Papers
In my undergraduate days at UVic, I spent two summer terms and a fair amount of the spring doing research on monopolar graphs under Dr Jing Huang. In summer 2009, we found a polynomial-time algorithm for recognizing monopolar line graphs; in 2010, we generalized the algorithm to claw-free graphs and then to a much larger graph class. This research, which was supported by two NSERC Undergraduate Student Research Awards and an Undergraduate Research Scholarship from UVic, led to the following four papers:
- R. Churchley and J. Huang, Line-polar graphs: characterization and recognition, SIAM J. Discrete Math 25 (2011) 1269–1284. doi:10.1137/100789208
- R. Churchley and J. Huang, List-monopolar partitions of claw-free graphs, Discrete Mathematics (2011), in press. doi:10.1016/j.disc.2011.08.022
- R. Churchley and J. Huang, The polarity and monopolarity of claw-free graphs, 2010. Submitted.
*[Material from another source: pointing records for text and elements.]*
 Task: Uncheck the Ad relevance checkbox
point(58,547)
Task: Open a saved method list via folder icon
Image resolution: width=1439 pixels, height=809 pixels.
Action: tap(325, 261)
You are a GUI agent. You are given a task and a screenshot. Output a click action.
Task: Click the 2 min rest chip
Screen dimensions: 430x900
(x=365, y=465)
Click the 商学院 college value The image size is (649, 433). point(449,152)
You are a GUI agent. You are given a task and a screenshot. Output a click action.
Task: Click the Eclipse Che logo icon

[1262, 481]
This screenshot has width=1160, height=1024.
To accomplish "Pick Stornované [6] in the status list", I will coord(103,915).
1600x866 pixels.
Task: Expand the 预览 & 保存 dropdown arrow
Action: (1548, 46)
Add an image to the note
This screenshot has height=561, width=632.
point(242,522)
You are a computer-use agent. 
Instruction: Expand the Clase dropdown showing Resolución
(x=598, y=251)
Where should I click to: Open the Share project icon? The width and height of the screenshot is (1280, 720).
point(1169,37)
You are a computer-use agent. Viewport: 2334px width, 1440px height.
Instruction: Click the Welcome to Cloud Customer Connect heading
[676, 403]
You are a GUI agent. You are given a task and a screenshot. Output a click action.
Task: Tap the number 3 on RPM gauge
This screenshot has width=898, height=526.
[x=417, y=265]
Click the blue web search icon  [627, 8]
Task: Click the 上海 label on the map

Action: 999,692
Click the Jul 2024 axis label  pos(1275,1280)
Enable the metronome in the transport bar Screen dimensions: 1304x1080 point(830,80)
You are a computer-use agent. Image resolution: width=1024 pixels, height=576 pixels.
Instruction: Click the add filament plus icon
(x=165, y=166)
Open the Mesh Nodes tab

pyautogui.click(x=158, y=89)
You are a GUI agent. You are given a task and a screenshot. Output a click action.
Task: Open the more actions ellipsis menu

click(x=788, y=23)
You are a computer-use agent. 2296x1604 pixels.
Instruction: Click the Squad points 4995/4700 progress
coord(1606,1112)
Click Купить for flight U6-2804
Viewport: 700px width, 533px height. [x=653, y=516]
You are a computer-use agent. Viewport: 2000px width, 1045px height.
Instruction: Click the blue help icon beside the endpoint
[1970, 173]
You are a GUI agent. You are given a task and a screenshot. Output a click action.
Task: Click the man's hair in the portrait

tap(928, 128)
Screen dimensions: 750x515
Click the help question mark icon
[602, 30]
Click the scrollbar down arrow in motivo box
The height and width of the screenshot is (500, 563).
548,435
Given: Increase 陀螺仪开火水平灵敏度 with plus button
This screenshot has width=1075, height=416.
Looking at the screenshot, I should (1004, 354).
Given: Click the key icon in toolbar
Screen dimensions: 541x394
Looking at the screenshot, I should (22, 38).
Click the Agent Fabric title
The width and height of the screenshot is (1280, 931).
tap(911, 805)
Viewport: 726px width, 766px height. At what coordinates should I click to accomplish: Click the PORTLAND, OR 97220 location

- R. Churchley and J. Huang, Solving partition problems with colour-bipartitions, 2011. Submitted.
Towards the end of my undergraduate degree, we started looking at generalizing our techniques to other partition problems. I became interested in the following (very general) problem: given induced-hereditary properties P1, P2, and Q, what is the complexity of determining whether the vertices of a graph in Q can be partitioned into two sets, one inducing a graph in P1 and the other inducing a graph in P2? Problems of this type are the subject of my current research.
- R. Churchley, J. Huang, and X. Zhu, Complexity of cycle transverse matching problems. To appear in Lecture Notes in Computer Science.